---------- Provided entries ----------

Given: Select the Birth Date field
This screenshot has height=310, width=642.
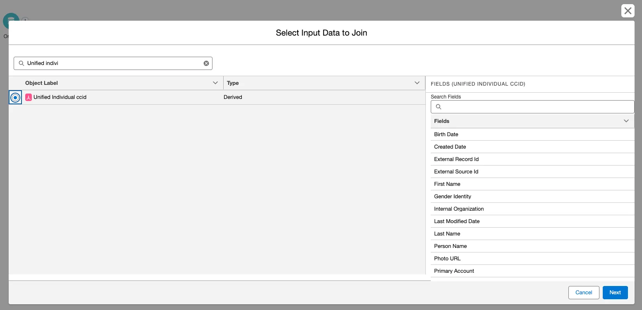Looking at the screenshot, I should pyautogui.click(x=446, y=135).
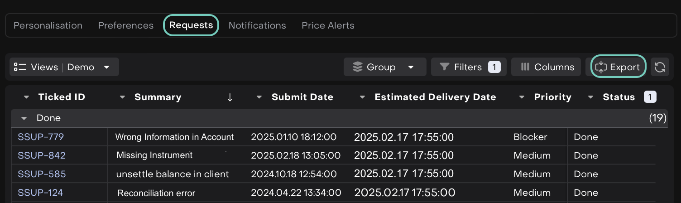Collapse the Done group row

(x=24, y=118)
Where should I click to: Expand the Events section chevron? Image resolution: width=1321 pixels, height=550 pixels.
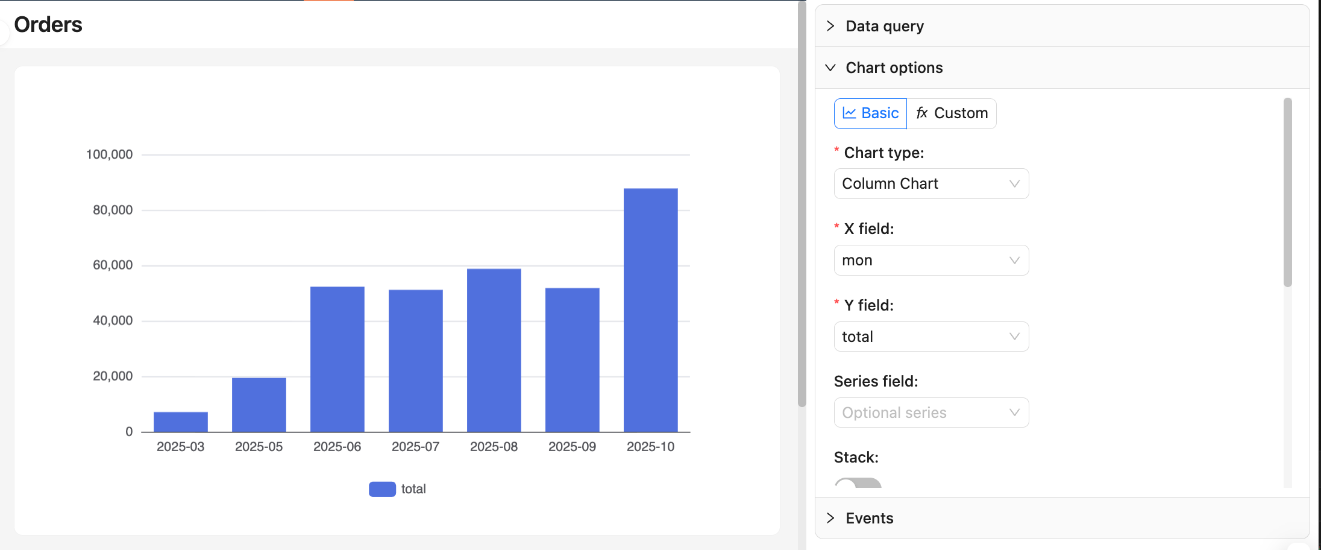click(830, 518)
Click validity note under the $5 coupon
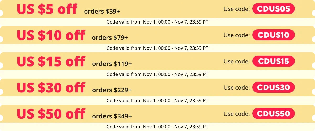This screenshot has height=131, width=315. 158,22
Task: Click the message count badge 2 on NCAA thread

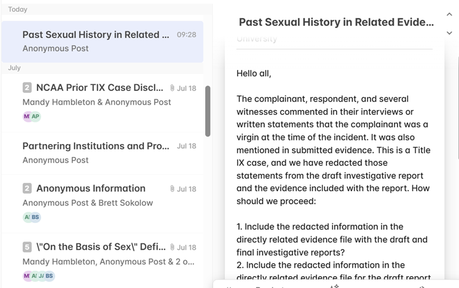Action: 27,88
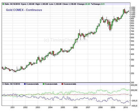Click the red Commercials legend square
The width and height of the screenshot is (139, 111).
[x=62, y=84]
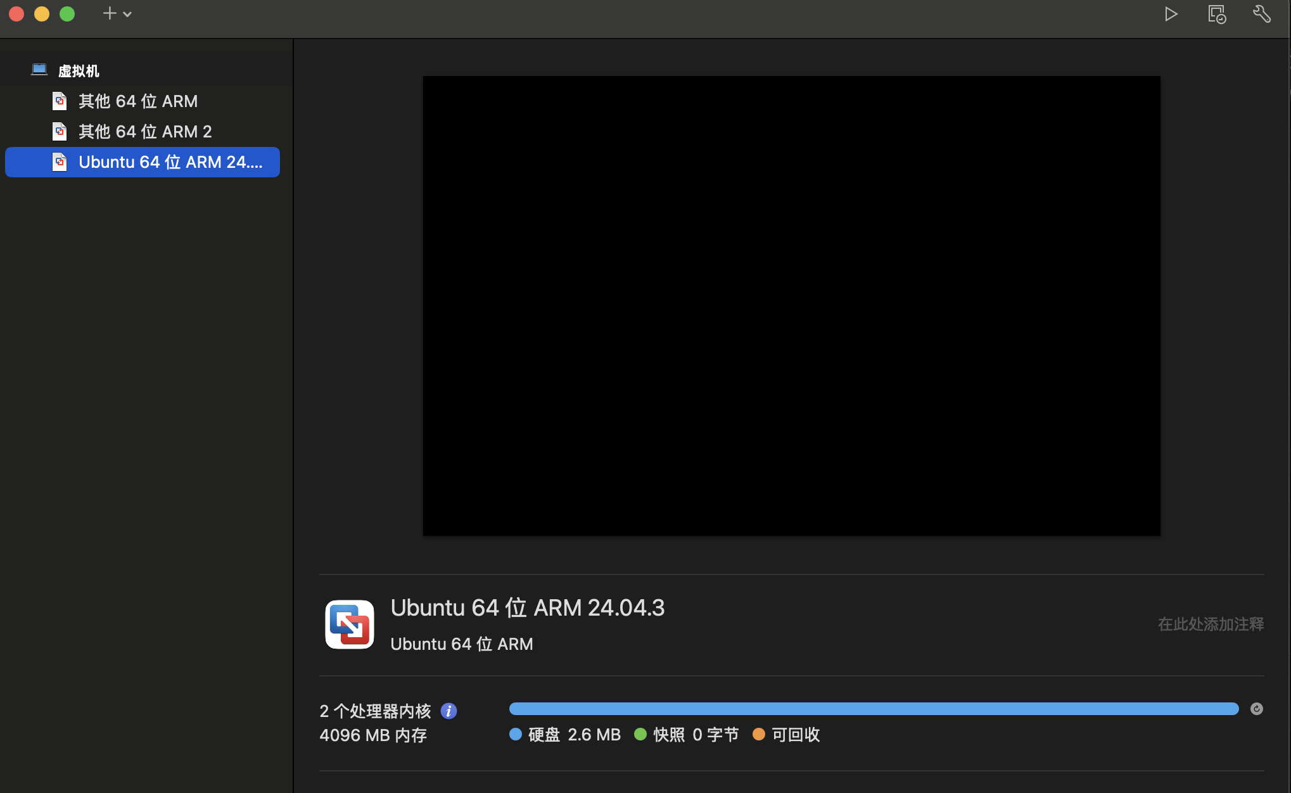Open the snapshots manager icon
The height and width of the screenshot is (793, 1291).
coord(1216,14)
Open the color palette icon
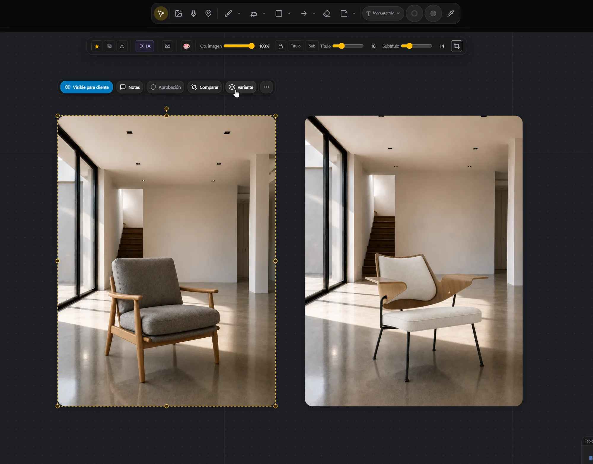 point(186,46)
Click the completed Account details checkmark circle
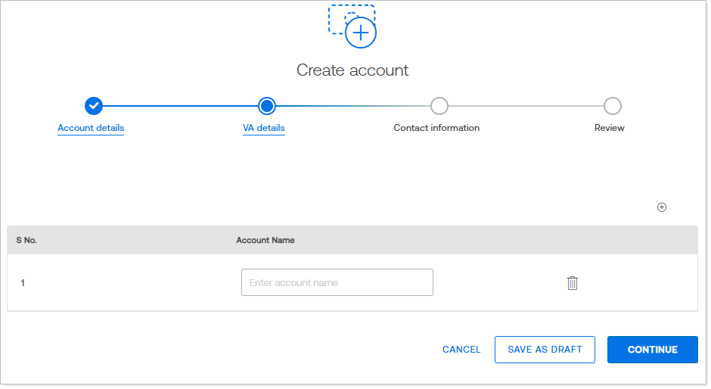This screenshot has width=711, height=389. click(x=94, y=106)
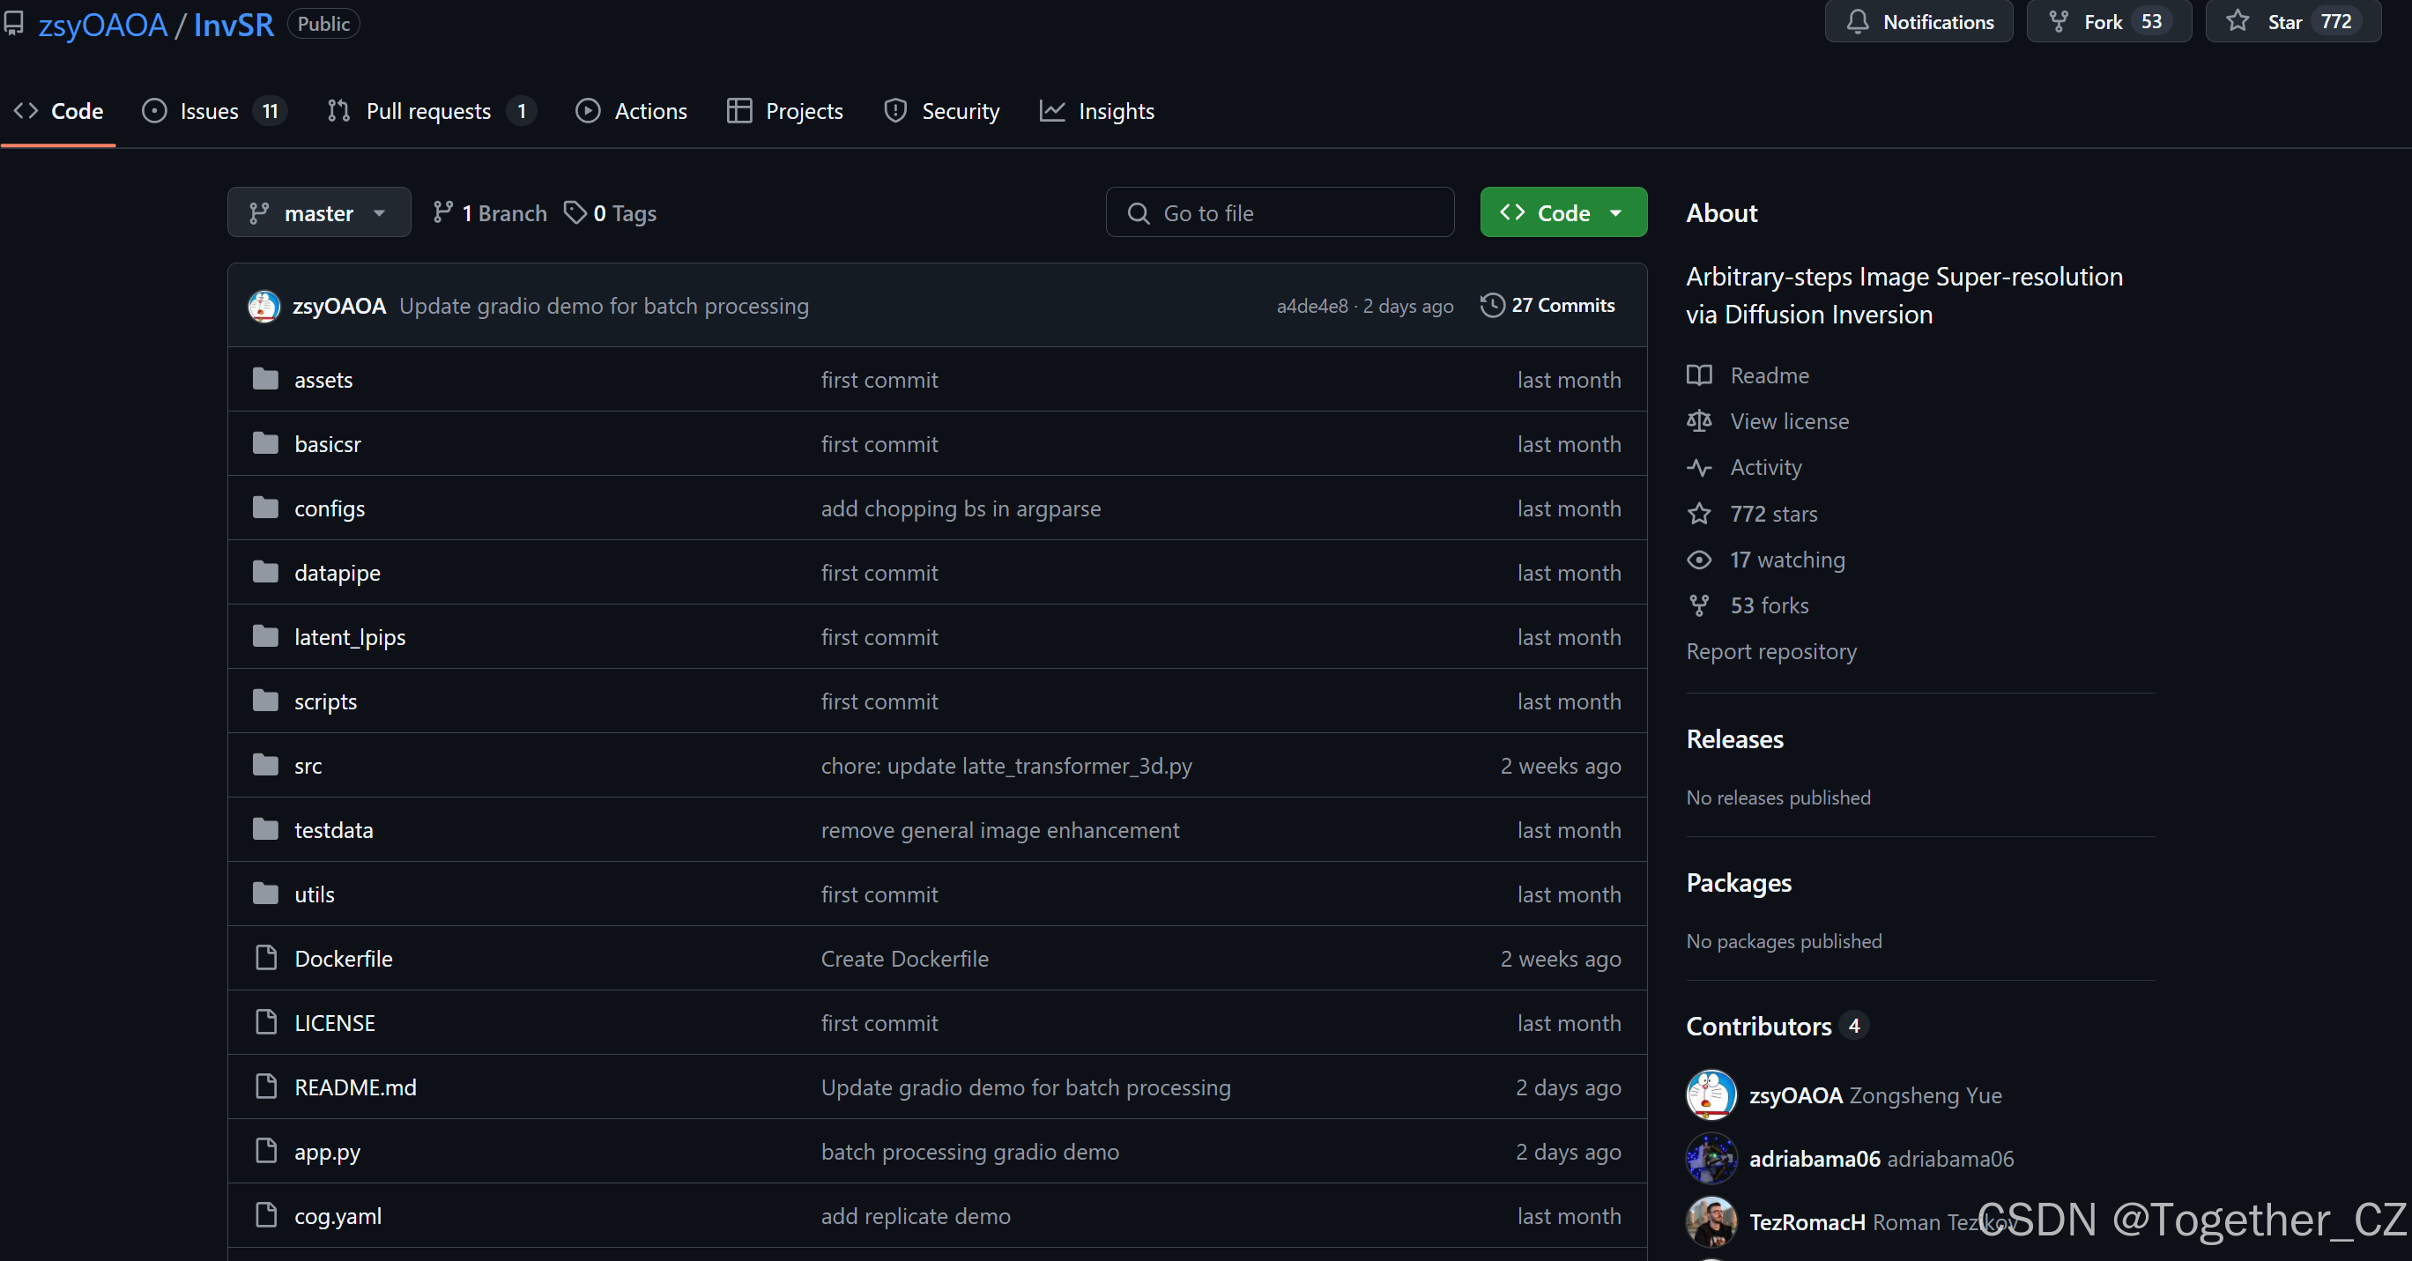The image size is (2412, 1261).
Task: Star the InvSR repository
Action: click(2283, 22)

----------

Given task: Could you print the entries from the start through the line containing "(x=24, y=118)", inclusive, keeping each line identical and omitting the pictures?

Solution:
Given: Select the Birth Date field
This screenshot has height=310, width=642.
Looking at the screenshot, I should pyautogui.click(x=446, y=135).
Collapse the Done group row

(x=24, y=118)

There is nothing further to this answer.